• WHAT THE EXERCISE ASKS
Every record below is to be retyped exactly, with any pictures left out.

• DATASET RECORDS

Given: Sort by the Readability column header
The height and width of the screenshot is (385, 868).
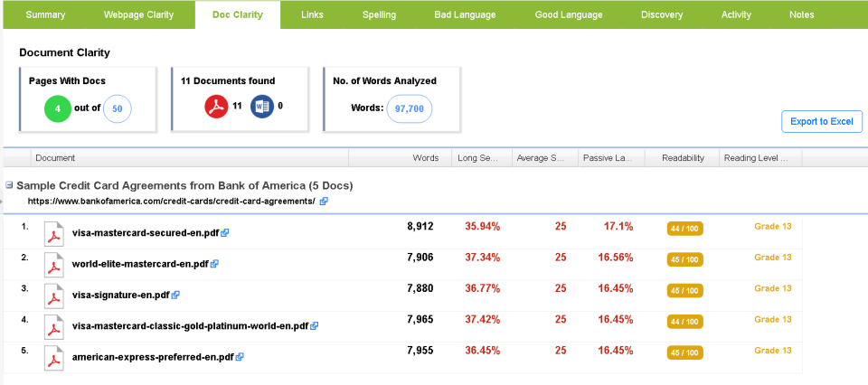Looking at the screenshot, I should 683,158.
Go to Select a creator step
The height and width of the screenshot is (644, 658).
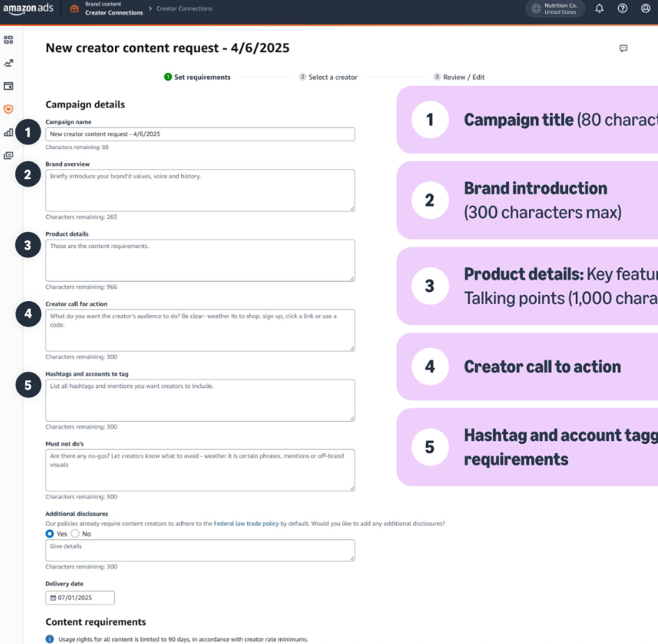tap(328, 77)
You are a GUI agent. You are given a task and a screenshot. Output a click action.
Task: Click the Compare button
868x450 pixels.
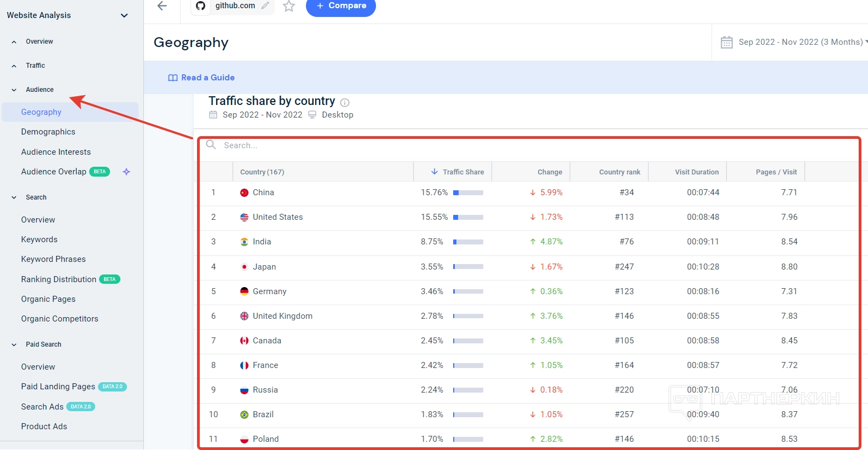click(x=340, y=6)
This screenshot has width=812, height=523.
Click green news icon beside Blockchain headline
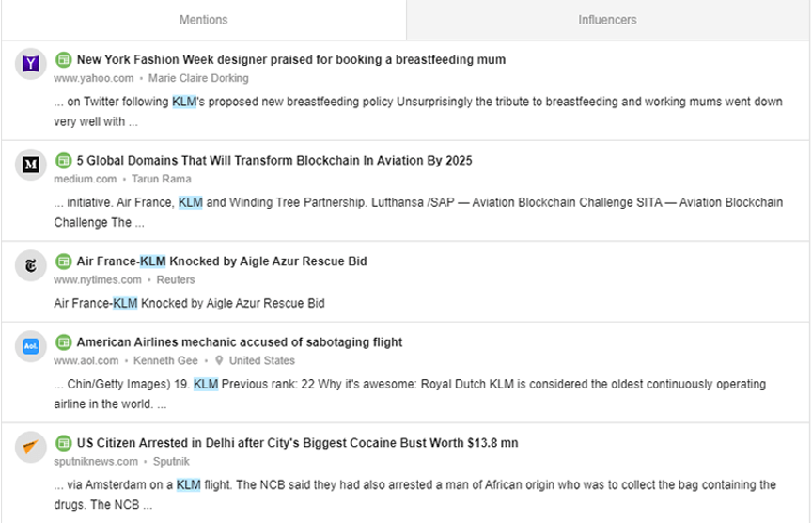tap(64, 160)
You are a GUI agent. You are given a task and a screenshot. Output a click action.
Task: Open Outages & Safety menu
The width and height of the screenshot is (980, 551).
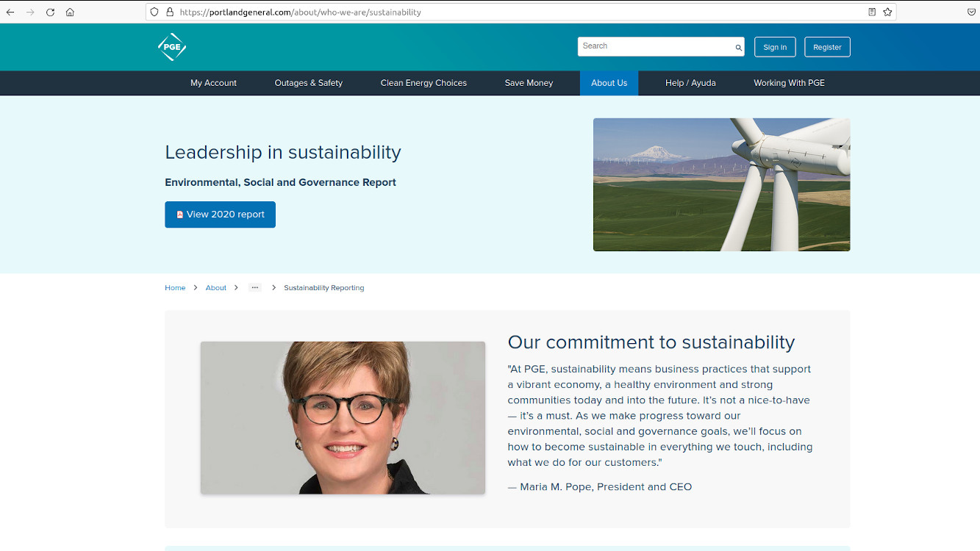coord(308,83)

• EXERCISE RESPONSE
Given: Sort by the Readability column header
The height and width of the screenshot is (385, 868).
Looking at the screenshot, I should 683,158.
Go to Select a creator step
The height and width of the screenshot is (644, 658).
tap(328, 77)
You are a GUI agent. You are given a task and a screenshot. Output a click action.
Task: Click the Compare button
868x450 pixels.
click(x=340, y=6)
This screenshot has width=812, height=523.
Click green news icon beside Blockchain headline
tap(64, 160)
You are a GUI agent. You are given a task and a screenshot. Output a click action.
Task: Open Outages & Safety menu
The width and height of the screenshot is (980, 551).
coord(308,83)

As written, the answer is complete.